- 課題の内容 -
A) 市民病院の挨拶文のうち、「当院は長年の赤字体質を抱えています」で始まる段落を、主な事実を残したまま箇条書きに書き直すこと。
B) 市民病院の挨拶文を、最後の段落の後から書き進めること。

病院の案内

新任のご挨拶

理事長のご挨拶

 

理事長着任にあたり一言ご挨拶を申し上げます。

 

市立大津市民病院理事長

市立大津市民病院 理事長
河内 明宏

新任のご挨拶

このたび、令和4101日より地方独立行政法人市立大津市民病院理事長を拝命いたしました。

私は大津市にある滋賀医科大学で泌尿器科学講座教授として臨床、教育、研究の実践、指導を行うとともに滋賀県の地域医療にも9年余りの期間携わってきました。
これらの経験が少しでも当院の地域医療に貢献し、結果として市民の健康の保持、増進につながるように精一杯努力する所存です。

ご存じのように当院は本年に医師の大量退職問題が発生し、皆様には大変ご迷惑、ご心配をおかけしました。
4月よりは日野院長が赴任し、職員と一丸となって問題解決と信頼回復に努力し、医師の補充は進み、これまで通りの職務を遂行できるようになってきました。ただ、一度失った信頼を取り戻すのは一朝一夕ではできません。
今後は私も加わり、市民の信頼が早期に回復するように努めたいと思います。このためには一人一人の患者さんやご家族の目線に立った、満足してもらえるような医療を心掛け、この満足が二人、三人と少しずつでも増えていくような地道な努力が必要です。
幸い当院には優秀で労を惜しまない職員がたくさんいます。全員で一つの方向を向き、市民の皆様のために頑張っていきたいと思います。

今後ともご支援ご指導をよろしくお願い申し上げます。

令和4(2022)年10月
市立大津市民病院 理事長
河内 明宏

院長のご挨拶

 

院長着任にあたり一言ご挨拶を申し上げます。

 

市立大津市民病院院長

市立大津市民病院 院長
日野 明彦

新任のご挨拶

この度、4月18日より市立大津市民病院に院長として赴任した日野明彦です。済生会滋賀県病院で28年間、脳神経外科医を務め、この2年間は新型コロナ対策を担当していました。
長文になりますが、考えていることをいくつか述べさせていただきます。

優先順位を考える

私達は、やりたいこと、やるべきことを全て同時に達成することはできません。あちら立てればこちら立たずというのが世の常です。いつも、何かを後回しにしたり、諦めたりする決断が必要になります。“優先順位”の間違いはトラブルを招きます。トラブルは、組織の指導者たちが狭い視野で自分たちの権益や体面を優先した結果だと思います。病院業務では、収益、学術、教育、評判、医師を派遣する大学医局、院内秩序など、配慮することはたくさんあります。しかし、目の前の患者さんをしっかり診ること以上の優先事項はありません。

現場で考える

管理職の本質は“裏方さん”だと思います。現場の職員が働きやすい環境を整えることが仕事です。そのためには、現場に出向き、現場の意見を聞き、現場で何が起こっているのかを確認することが不可欠と思っています。

赤字体質

当院は長年の赤字体質を抱えています。一因は、採算のあがりにくい、しかし市民にとって不可欠の医療分野を担っていることです。例えば感染症病棟は通常は代表的な不採算部門ですが、新型コロナパンデミックでは、当院は滋賀県民に最大の貢献を果たしてきました。もちろん、市民の税金で運営される以上、徹底的に無駄を省く努力は不可欠です。現場にどんな非効率があるのか? 改善のためにどんな工夫が出来るのか?を常に考えたいと思います。

- 元データ -
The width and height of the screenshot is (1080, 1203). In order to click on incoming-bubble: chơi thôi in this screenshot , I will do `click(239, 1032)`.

- 結果 -
A)
- 当院は長年の赤字体質を抱えている。
- 一因は、採算はあがりにくいが市民に不可欠な医療分野を担っていることである。
- 感染症病棟は通常は代表的な不採算部門だが、新型コロナパンデミックでは当院が滋賀県民に最大の貢献を果たしてきた。
- 市民の税金で運営される以上、徹底的に無駄を省く努力は不可欠である。
- 現場にどんな非効率があり、改善のためにどんな工夫ができるかを常に考えたい。

B)
医師大量退職問題についての私見

私が当院の医師大量退職を知ったのは3月のネットニュースでした。当時は全くの他人事で、まさか自分がその病院に着任するとは思ってもいませんでした。どんな職場であれ、管理者から理不尽な扱いを受けた職員が反発するのは当然です。 病院の運営にとって、医師の確保は生命線です。私が率いていた病院の脳神経外科は、嘗て10年以上にわたって大学医局から離れていました。医師の派遣は打ち切られ、残った少数の医師で専門医を育て、関東から若手医師を集めて24時間365日の診療を続けました。今では大所帯になっていますが、存続の危機は何年も続きました。診療現場では、医師の出身医局など何の意味もありません。必要なのは医師としての技量と患者さんを助けたいという熱意だけです。 多くの医師が離職する今回の騒動は、当院に大きなダメージをもたらしました。不安に駆られる患者さんや、前途を悲観する職員の声も届いています。病院はつぶれるのではないか? トラブルを抱えた病院でちゃんと診てもらえるのか? そのような声も聞きます。しかし、一方に病気やケガに苦しむ市民がいて、片方に診療に力を尽くしたい医療者がいる限り、私たちの仕事は続きます。 当院には、地域医療の現場で献身的に毎日働いている800人以上の職員がおります。何人かの医師は残留を表明してくれました。着任してすぐわかったのは、当院には優秀で労を惜しまない職員がたくさんいるということです。私の責務は、この人たちを支え、少しでも働きやすい環境を整えることだと思っています。 それ以上に、病院で日々診療を受けておられる市民の皆様がおられます。どうかこの人たちに御配慮いただき、皆様にご支援いただけることを切に願っております。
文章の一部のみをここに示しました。